O que livrarias e bibliotecas
espíritas têm em comum? Livros, claro. Porém nem
todo livro que está nas livrarias se encontram nas bibliotecas
e vice-versa. E isso tem uma razão muito simples. Livrarias
e bibliotecas são ambientes com características próprias
e devem ser estruturadas e administradas considerando-se essas peculiaridades.
Allan Kardec, em 1869, ao propor um
catálogo de obras relacionadas ao espiritismo para se montar
uma biblioteca temática, recomendou cerca de duzentos livros
de sua época, mas tomou o cuidado de classificá-los
em três grupos: as obras fundamentais, as diversas e aquelas
realizadas fora do espiritismo, incluindo algumas de contraditores.
Kardec sinalizou, assim, a necessidade
inicial de se conhecer as obras fundamentais para compreender a cosmovisão
espírita e, adicionalmente, propôs obras que pudessem
contribuir para o estudo dos adeptos sobre como determinados assuntos
de interesse eram tratados em obras correlatas e populares.
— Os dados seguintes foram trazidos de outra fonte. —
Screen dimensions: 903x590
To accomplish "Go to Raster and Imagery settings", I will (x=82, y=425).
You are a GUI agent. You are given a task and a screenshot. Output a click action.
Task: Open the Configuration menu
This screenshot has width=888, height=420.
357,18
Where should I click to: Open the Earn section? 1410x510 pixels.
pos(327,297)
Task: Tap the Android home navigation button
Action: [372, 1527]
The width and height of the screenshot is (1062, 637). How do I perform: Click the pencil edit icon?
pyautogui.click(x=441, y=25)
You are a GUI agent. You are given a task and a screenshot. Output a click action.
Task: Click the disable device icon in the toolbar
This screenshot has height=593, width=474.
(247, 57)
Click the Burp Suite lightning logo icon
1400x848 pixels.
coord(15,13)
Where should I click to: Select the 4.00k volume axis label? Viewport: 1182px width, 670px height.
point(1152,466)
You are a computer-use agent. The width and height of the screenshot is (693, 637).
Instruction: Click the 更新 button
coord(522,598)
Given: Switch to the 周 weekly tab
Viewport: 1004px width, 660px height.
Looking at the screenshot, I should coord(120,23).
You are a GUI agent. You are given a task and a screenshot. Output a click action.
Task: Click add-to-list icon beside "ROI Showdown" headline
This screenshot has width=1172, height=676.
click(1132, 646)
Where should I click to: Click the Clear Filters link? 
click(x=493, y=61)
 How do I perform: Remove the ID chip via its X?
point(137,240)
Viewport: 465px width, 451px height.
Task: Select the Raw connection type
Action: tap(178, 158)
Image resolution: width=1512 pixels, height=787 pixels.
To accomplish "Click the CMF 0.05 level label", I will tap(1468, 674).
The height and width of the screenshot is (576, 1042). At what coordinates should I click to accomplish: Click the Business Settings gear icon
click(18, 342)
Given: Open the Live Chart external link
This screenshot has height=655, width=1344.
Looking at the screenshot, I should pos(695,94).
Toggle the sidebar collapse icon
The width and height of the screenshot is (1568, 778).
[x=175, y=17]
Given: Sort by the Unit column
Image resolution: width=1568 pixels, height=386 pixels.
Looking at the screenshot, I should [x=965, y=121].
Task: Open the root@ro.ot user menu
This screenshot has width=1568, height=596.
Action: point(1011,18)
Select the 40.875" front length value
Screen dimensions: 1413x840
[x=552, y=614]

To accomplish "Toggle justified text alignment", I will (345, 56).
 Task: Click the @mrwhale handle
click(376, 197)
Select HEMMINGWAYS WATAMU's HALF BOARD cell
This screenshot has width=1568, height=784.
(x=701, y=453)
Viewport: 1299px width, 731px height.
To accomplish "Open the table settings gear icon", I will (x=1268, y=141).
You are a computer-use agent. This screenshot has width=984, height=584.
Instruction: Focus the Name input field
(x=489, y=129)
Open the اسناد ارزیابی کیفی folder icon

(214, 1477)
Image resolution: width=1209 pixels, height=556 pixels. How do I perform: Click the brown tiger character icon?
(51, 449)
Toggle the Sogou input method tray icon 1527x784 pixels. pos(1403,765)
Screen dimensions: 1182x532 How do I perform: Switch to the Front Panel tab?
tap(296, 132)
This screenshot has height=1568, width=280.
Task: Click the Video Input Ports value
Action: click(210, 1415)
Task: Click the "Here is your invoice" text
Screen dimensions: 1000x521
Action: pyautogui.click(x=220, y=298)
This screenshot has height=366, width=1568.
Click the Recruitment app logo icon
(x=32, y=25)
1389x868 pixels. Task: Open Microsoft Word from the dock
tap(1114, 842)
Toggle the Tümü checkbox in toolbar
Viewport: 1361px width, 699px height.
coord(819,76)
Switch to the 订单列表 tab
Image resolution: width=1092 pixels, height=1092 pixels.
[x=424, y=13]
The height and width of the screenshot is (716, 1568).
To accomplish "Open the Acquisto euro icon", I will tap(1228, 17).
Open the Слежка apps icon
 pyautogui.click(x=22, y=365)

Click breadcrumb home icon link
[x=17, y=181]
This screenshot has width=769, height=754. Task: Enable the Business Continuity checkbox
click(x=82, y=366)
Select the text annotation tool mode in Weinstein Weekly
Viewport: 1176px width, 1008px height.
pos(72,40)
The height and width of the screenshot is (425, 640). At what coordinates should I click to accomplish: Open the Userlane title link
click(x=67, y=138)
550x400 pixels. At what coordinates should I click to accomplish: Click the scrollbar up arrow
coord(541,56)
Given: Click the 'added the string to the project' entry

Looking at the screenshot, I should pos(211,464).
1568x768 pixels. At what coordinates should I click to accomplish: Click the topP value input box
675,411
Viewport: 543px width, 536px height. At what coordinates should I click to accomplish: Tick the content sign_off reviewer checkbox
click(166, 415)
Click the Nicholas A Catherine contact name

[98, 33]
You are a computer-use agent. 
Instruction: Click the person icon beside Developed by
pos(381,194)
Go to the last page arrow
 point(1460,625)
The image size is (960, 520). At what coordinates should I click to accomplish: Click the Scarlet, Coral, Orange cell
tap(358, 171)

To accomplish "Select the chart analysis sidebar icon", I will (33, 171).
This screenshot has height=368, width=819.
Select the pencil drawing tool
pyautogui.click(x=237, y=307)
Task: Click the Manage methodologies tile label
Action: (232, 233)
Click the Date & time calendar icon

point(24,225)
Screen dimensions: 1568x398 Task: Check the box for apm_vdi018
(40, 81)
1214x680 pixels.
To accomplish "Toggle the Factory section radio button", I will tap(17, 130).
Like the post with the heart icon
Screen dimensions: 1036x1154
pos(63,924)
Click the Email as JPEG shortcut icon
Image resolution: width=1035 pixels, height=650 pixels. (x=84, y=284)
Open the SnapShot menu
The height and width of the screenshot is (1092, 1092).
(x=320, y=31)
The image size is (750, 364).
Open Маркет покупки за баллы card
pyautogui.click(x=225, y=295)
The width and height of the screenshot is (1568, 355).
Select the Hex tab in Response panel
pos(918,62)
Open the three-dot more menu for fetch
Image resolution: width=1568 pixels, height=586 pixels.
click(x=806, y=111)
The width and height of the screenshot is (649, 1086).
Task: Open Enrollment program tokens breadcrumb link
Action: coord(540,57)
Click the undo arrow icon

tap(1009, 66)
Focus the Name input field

Kardec
também demonstrou ser relevante a reflexão sobre os
argumentos de que os contraditores se serviam para atacar a doutrina.
Sinteticamente, ele indicou que o papel da biblioteca espírita
era o de suporte ao estudo metódico do espiritismo. Esse conceito
permanece válido nos dias de hoje, destacando-se que modernamente
os livros também podem ser disponibilizados em formato eletrônico,
favorecendo a consulta e o acesso a muitas obras.
E a livraria não teria o mesmo
papel de suporte ao estudo? Certamente que ela também tem essa
finalidade, agregando-se o fato de que, aos olhos de qualquer potencial
consumidor, uma livraria espírita oferece livros espíritas!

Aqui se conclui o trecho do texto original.